El detective antes de irse me hizo tres sugerencias: la primera, que no saliera de la ciudad mientras no se tuvieran datos más claros sobre el asesinato de Giovanni;  la segunda, que a pesar de que ya sabía que yo era guatemalteco, según mi expediente, por mi pinta de extranjero y acento español me recomendó que si salía de mi casa el día diez de noviembre procurara no abrir la boca, y si lo hacía que evitara decir palabras o frases «raras» como: gilipollas, coño, puñetero, hostia y me cago en la leche; y la última (esta la dijo sonriendo), que tuviera cuidado con mi vecina, la vieja de enfrente, porque había llamado varias veces para quejarse de que yo era un revoltoso. 

Por la tarde, para agitar aún más mis nervios, recibí una llamada de Carranza, quien pensó que a lo mejor quería saber que allá en el municipio habían asesinado a Enrique, el primo en segundo grado de mi tía Soila, a tiros. Según la opinión de mi abogado, aquello sucedió porque el desafortunado empresario se había negado a colaborar con negocios ilícitos. 
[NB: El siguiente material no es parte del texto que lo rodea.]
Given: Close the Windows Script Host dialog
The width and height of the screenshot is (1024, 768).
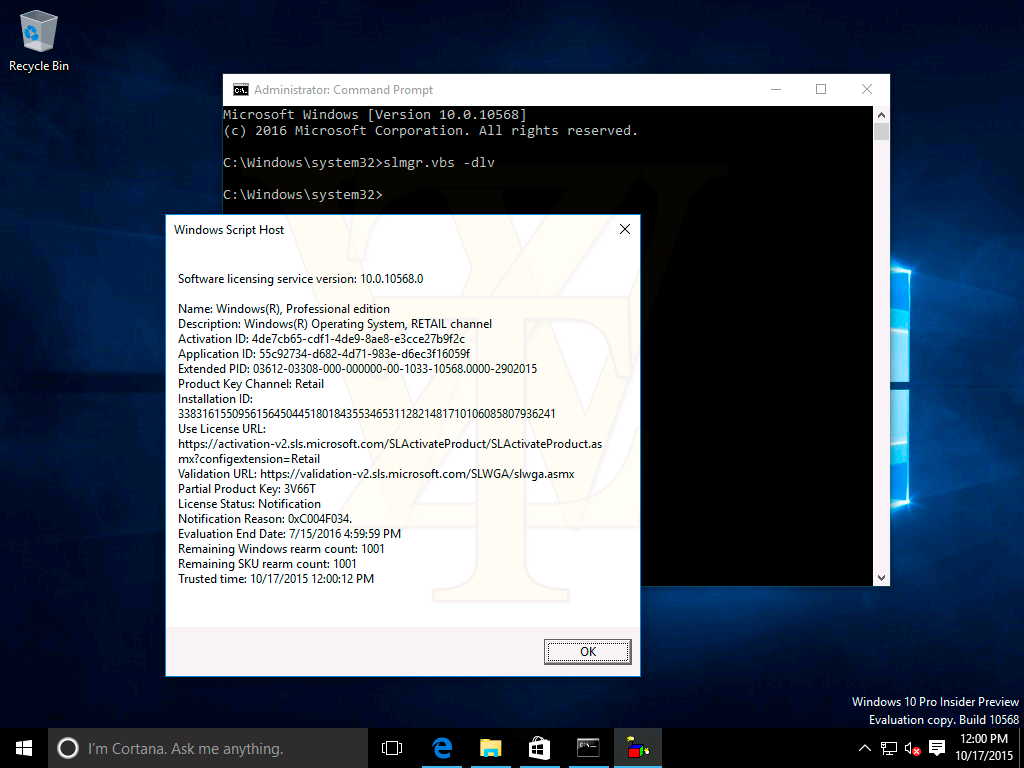Looking at the screenshot, I should [624, 229].
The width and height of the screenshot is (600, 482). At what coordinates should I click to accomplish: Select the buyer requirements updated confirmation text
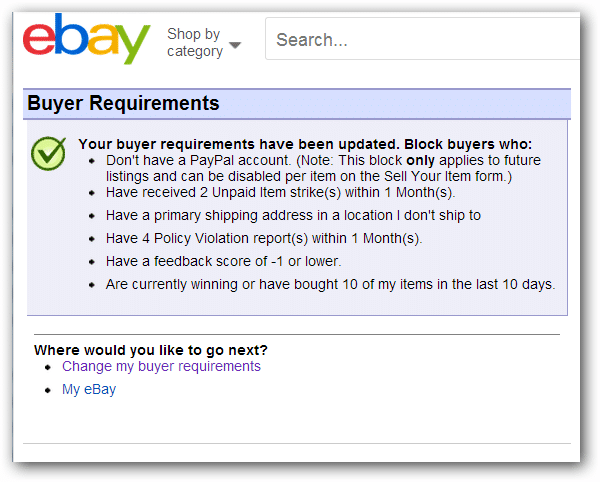click(x=305, y=144)
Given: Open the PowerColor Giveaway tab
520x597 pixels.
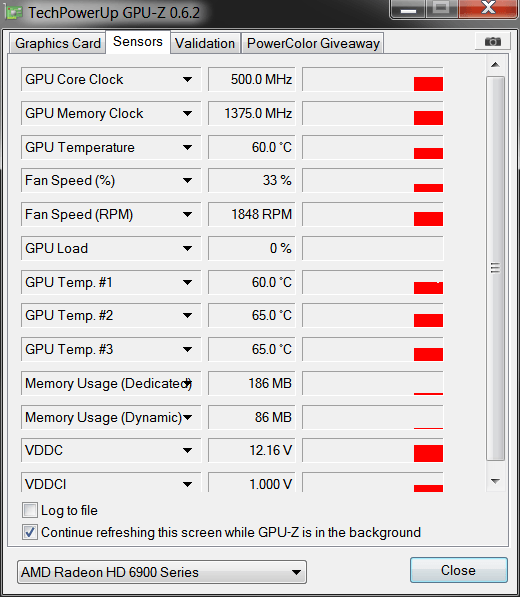Looking at the screenshot, I should pyautogui.click(x=313, y=43).
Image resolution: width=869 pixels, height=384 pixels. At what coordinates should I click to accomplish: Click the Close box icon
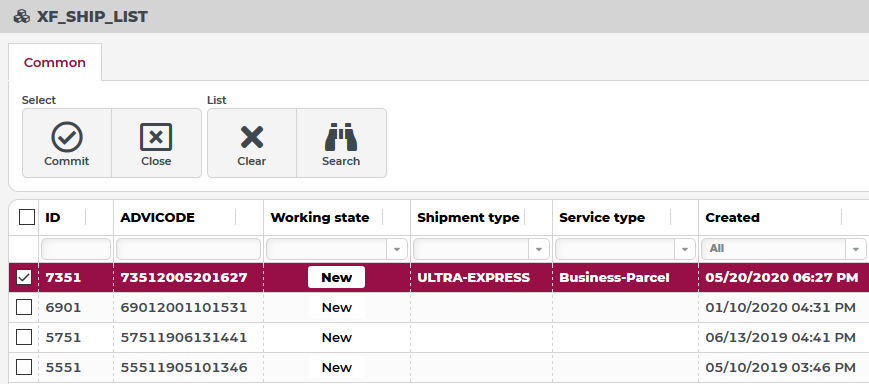[156, 137]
No pude evitar sentirme mal por la noticia. De inmediato recordé la perorata del anciano en el parque Central y la historia de la tal Celestina Abnegada, a quien condenaron al purgatorio por ayudar a un par de ladrones en vez de apiadarse del hombre que supuestamente estaba intentando hacer un «bien». Luego medité mi punto de vista de la manera más pragmática posible y me di cuenta que yo no podía sentirme identificado con ella por haberle vendido mis bienes a dos hombres corruptos e ignorar a Enrique, a menos que la muerte de este último desatara en el futuro una religión que provocara la muerte de miles de personas.